Alright, can you elaborate the 7 times your wife has left you?

- What did she say when she was leaving
- How long does these vacancies go
- Where does she say she is going

Something is not adding up here. The way you describe her and it may be completely accurate but you describe her as a lazy troll and you are good in appearance and a good provider. Why does she keep leaving that? In her own words and why do you think?


----------



## anchorwatch (Mar 5, 2012)

@stillfightingforus

Isn't time you change your screen name?


----------



## SentHereForAReason (Oct 25, 2017)

anchorwatch said:


> @stillfightingforus
> 
> Isn't time you change your screen name?


I've thought about it and maybe I will, know that you reminded me but when I thought about it in the past, I still carry the same mission.
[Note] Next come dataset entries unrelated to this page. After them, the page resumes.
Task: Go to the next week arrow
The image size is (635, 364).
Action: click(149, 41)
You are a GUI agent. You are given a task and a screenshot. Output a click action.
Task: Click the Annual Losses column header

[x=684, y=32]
It's just that I fight for the 3 of us instead of the 4 of us.


----------



## BluesPower (Mar 27, 2018)

Pizzatime said:


> Hi-
> 
> I'm 33. My marriage has been extremely troubled and neared divorce many times. My wife has left me at least seven times.
> I've always been trying to be a good man and fulfill my duties, though I am very unhappy with my marriage.
> ...


Dude, are you serious with this post? Really? 
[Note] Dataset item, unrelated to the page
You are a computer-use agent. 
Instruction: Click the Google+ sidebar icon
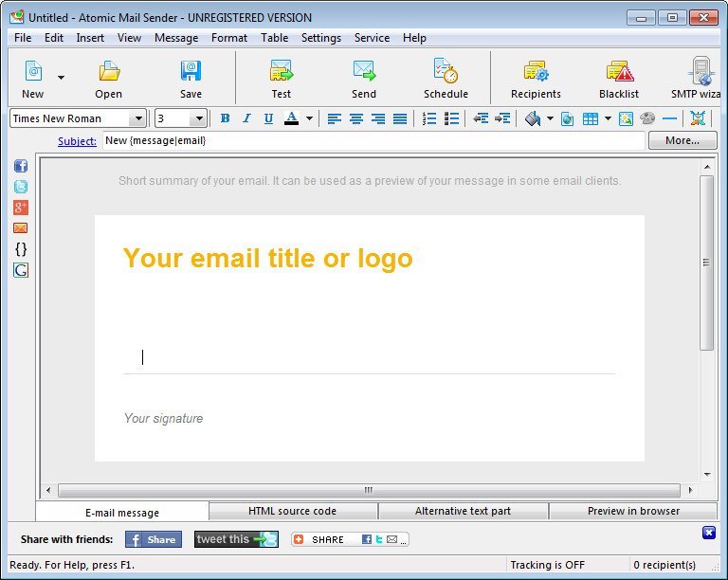21,208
Man get into therapy, learn where she put your balls, and file for divorce, yesterday, Please...


----------



## Yeswecan (Jul 25, 2014)

Pizzatime said:


> She also doesn't like cooking or cleaning. She is constantly depressed and refuses to take care of herself.


Depression can bring on poor hygiene and allowing ones surroundings left unattended. What is your W doing for her depression?


----------



## Uselessmale (May 20, 2017)

I’ve learned to get tough and talk back and let it be known what I expect. My situation doesn’t seem as dire as yours. Took me walking out to finally get her attention, that’s another story. Sounds like you wife may have some emotional problems. She needs to get into counseling and so do you. Lay it down, she does something or you and the kids leave, if even for a few days. A dysfunctional marriage and a toxic environment is no place for the kids. I grew up in a house like that. I always knew something was different but never figured out how bad it was until this past year. I hope it works out for you the kids and her. She can’t be happy like that, I hope she’ll get some help.


----------



## MaiChi (Jun 20, 2018)

Pizzatime said:


> Hi-
> 
> I'm 33. My marriage has been extremely troubled and neared divorce many times. My wife has left me at least seven times.
> I've always been trying to be a good man and fulfill my duties, though I am very unhappy with my marriage.
> ...



What if she craves a man that is insistent and says exactly what he needs. You will never know till you try. I would not like it at all if my husband started to cow when I raise my voice. I like him when he gives me the disapproval eye and I know I am on or past the line. That, to me, is the man of the house. Even the dog listens to his LOOK of disapproval when it misbehaves. 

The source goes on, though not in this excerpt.